TEXTO DE LECTURA:

******************************

Breve descripción de sus
características:
Los emplazamientos son estratégicos,
presentándose en lugares de fácil defensa debido a sus óptimas
condiciones naturales, espolones, espigones fluviales, escarpes, colinas
o laderas, con una altitud media de 1200 m. sobre el nivel del mar.
Las dimensiones de los castros son
reducidas, siendo su superficie total inferior a una hectárea, erigiendo
construcciones defensivas en las zonas que no están protegidas por las
condiciones naturales. Así pues, la mayoría de los poblados se
fortifican con una única línea muralla de piedras de careo
natural, mampostería asentada, en la mayoría de los casos, en seco,
protegiendo el flanco más accesible, aprovechando para su trazado las
afloraciones rocosas. Estas murallas estarían formadas por dos
paramentos paralelos cuyo espacio interior se rellena con piedra y
tierra, pudiendo ser ataludadas, ofreciendo sección trapezoidal, o
presentar paramentos verticales, con unos grosores que oscilan entre 2,5
y 6,5 m., llegando a alcanzar alturas en torno a los 2,5-3 m., e incluso
4 - 4,5 metros.
Las puertas son difíciles de
documentar, siendo simples interrupciones en el trazado de la muralla o
en uno de los extremos junto a un cortado. La existencia de torreones
se documenta por el aumento en los derrumbes en determinadas zonas del
trazado de la muralla, atestiguadas en castros como el de El Royo,
Collarizo de Carabantes, El Pico de Cabrejas del Pinar, los Castellares
de El Collado, Alto del Arenal de San Leonardo, etc., destacando
Valdeavellano de Tera con cinco torres de planta circular adosados a la
muralla.
Un elemento característico de los castros
son las Piedras hincadas o chevaux-de-frise,
sistema defensivo que consiste en colocar series de piedras aguzadas y
de aristas cortantes, hincadas en el suelo, sobresaliendo entre 0,30 y
0,60m., en la zona más vulnerable del castro, por lo que no siempre
acompañan a la muralla en su recorrido. Se documentan en Castilfrío de
la Sierra, Castillejos de Gallinero, Alto del Arenal de San Leonardo,
Langosto, Valdeavellano de Tera, Taniñe, Hinojosa de la Sierra, y
Cabrejas del Pinar.
La presencia de fosos está
atestiguada en algunos poblados a partir de la observación de una ligera
depresión, que bien pudiera ser fruto de la extracción de material en
estas zonas con vistas a la realización de diversas construcciones.

******************************

TAREA PLANTEADA:
Responde, según el texto sobre los castros:
1. ¿Qué altitud media sobre el nivel del mar tienen los emplazamientos?
2. ¿Qué castro destaca por sus torres y cuántas tiene?
3. ¿Cuánto sobresalen del suelo las piedras hincadas?

ENTRADAS MOSTRADAS:
******************************

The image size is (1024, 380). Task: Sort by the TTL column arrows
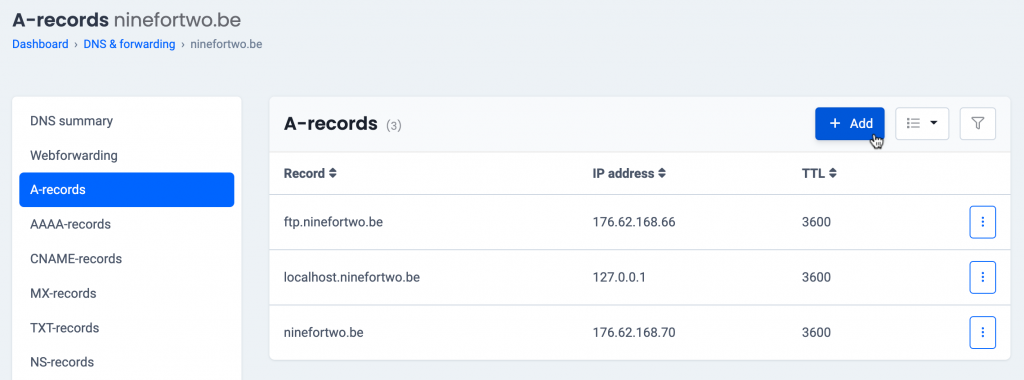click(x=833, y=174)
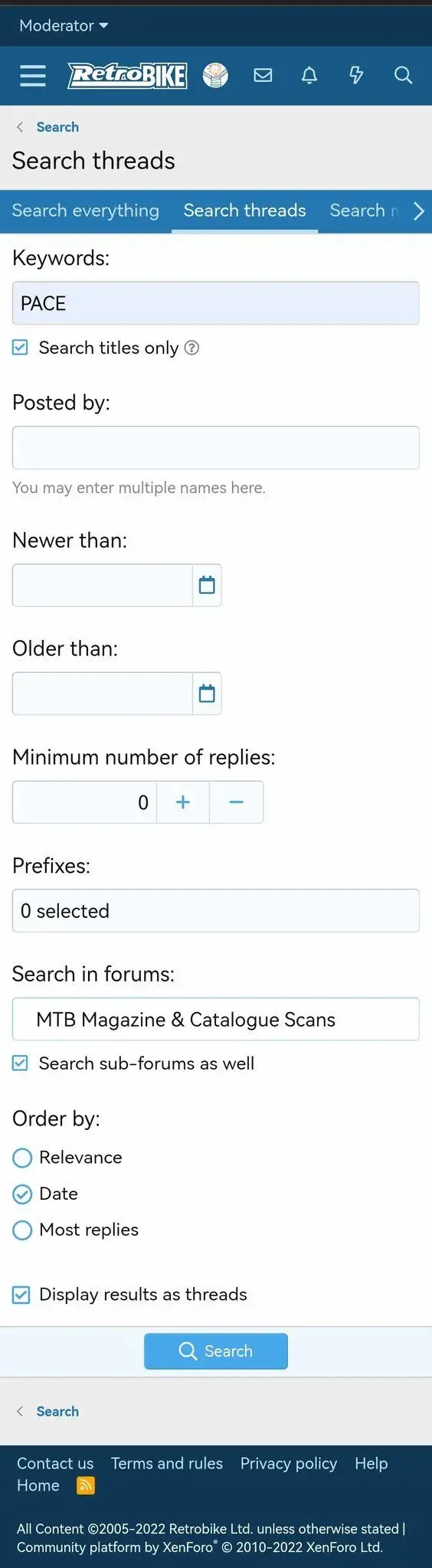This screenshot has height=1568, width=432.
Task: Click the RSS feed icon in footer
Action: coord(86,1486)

******************************

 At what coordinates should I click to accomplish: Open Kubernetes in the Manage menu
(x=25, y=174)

******************************

RESPUESTA:
1. 1200 m sobre el nivel del mar.
2. Valdeavellano de Tera, con cinco torres de planta circular adosadas a la muralla.
3. Entre 0,30 y 0,60 m.